* Alıştırma Yönergeleri *
1 - Irak Türkmenleriyle ilgili metne göre Irak'taki son nüfus sayımı hangi yılda yapılmıştır?
2 - Irak Türkmenleriyle ilgili metinde "Irak Türkmen Cephesi" ifadesinden "göre durum nedir?" ifadesine kadar olan bölümü hiç değiştirmeden yeniden yazın.

* Verilen Metin *

%%

Eldeki mevcut bilgiler ışığında istatistikî bir hesap yapılacak olunursa. 1957 Krallık dönemi’nde yapılan sayımda Irak’ta 500.000 Türkmen yaşadığı belirtilmiş ve 1959’da yayınlanan sayım verileri, sayılarını 567.000 olduğunu göstermiştir. Irak’taki yıllık nüfus artış hızı yapılan hesaplamalara göre % 3.296’dır. 1959 yılını baz alarak bu verilere göre 1994yılında Irak’ta yaşayan Türkmen sayısı ise 1.764.029 olarak bulunur. Bu da Irak’ın iddialarını başka bir yöntemle çürütmektedir. Dolayısıyla, Irak’ta gelmiş geçmiş iktidarlar ve hâlen iktidarda bulunan rejim her ne kadar Türk nüfusunu gizlemiş ve az göstermiş olsa bile, Kerkük, Erbil, Musul vilayetleri, Selahattin ile Diyala’nın ilçe ve köyleri ile Bağdat’ta yaşayan 300.000 civarındaki Türkmen nüfusunun en düşük bir rakamla 2.000.000’un üzerinde olduğunu ispatlamaktadır.
Irak Türkmen Cephesi de resmî internet sitesinde de Irak'ta en az 2.000.000 Türkmen'in yaşadığını söylemektedir.
Irak’ta son nüfus sayımı 2009 yılında yapılmıştır. 31.000.000 kişidir.

Çetinoğlu: İnanç kültürü açısından bakıldığında ulaşılan rakamlar nelerdir?

Doç. Dr. Sümer: Dinî demografik yapıyı incelediğimizde şu rakamlara ulaşıyoruz: % 55-60 Şii Müslüman (Arap-Türkmen) nüfus: 17.050.000-18.600.000
% 37-40 Sünni Müslüman (Arap-Türkmen) nüfus: 11.470.000-12.400.000
% 2-3 Hıristiyan (Süryani, Keldani, Asuri-Şabak ve diğer) nüfus: 620.000-930.000

Çetinoğlu: Etnik kökenlere göre durum nedir?

%%

* Sağlanan Veriler *
%%

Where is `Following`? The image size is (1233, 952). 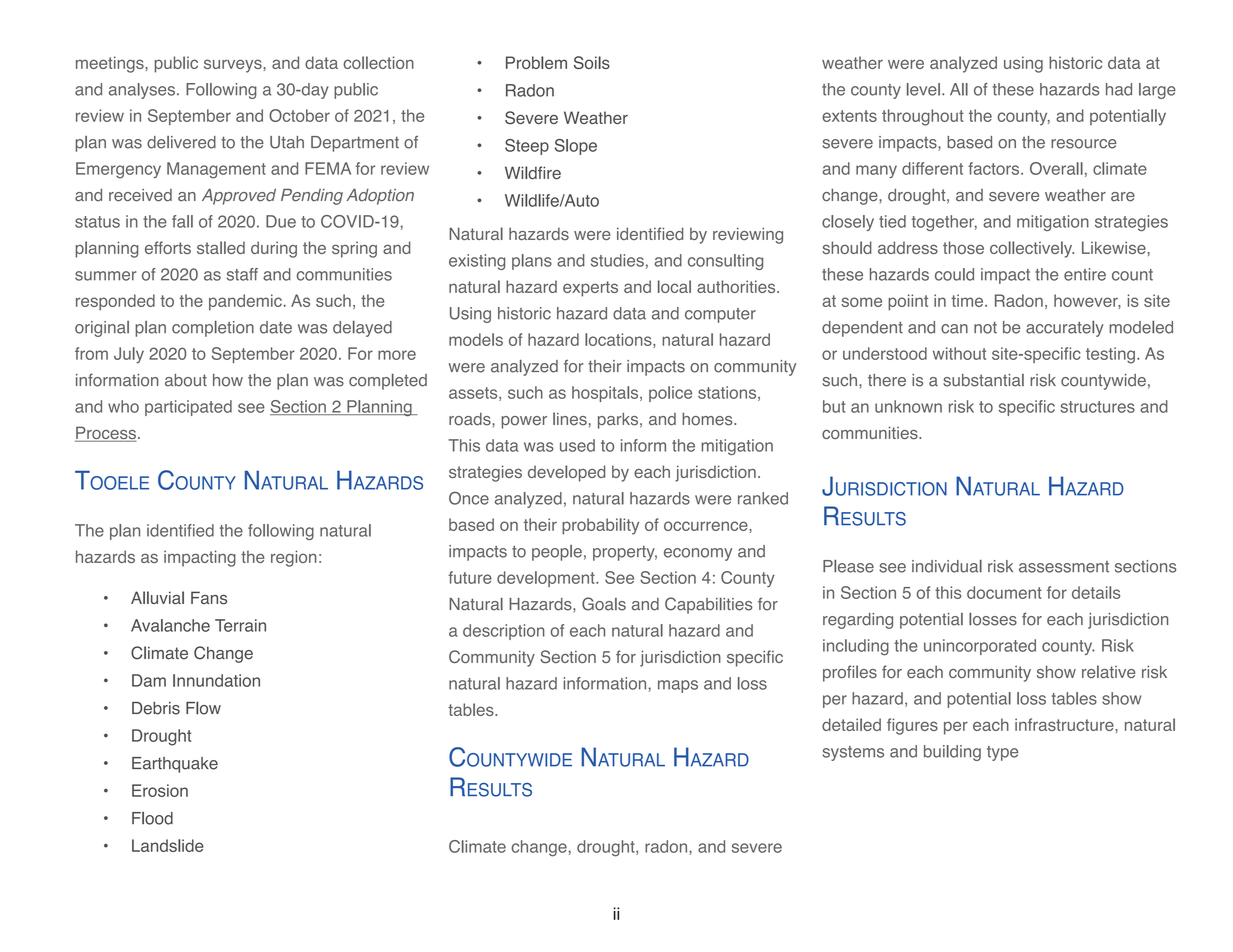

%%

* Doğru Cevaplar *
1 - 2009 yılında.

2 -
Irak Türkmen Cephesi de resmî internet sitesinde de Irak'ta en az 2.000.000 Türkmen'in yaşadığını söylemektedir.
Irak’ta son nüfus sayımı 2009 yılında yapılmıştır. 31.000.000 kişidir.

Çetinoğlu: İnanç kültürü açısından bakıldığında ulaşılan rakamlar nelerdir?

Doç. Dr. Sümer: Dinî demografik yapıyı incelediğimizde şu rakamlara ulaşıyoruz: % 55-60 Şii Müslüman (Arap-Türkmen) nüfus: 17.050.000-18.600.000
% 37-40 Sünni Müslüman (Arap-Türkmen) nüfus: 11.470.000-12.400.000
% 2-3 Hıristiyan (Süryani, Keldani, Asuri-Şabak ve diğer) nüfus: 620.000-930.000

Çetinoğlu: Etnik kökenlere göre durum nedir?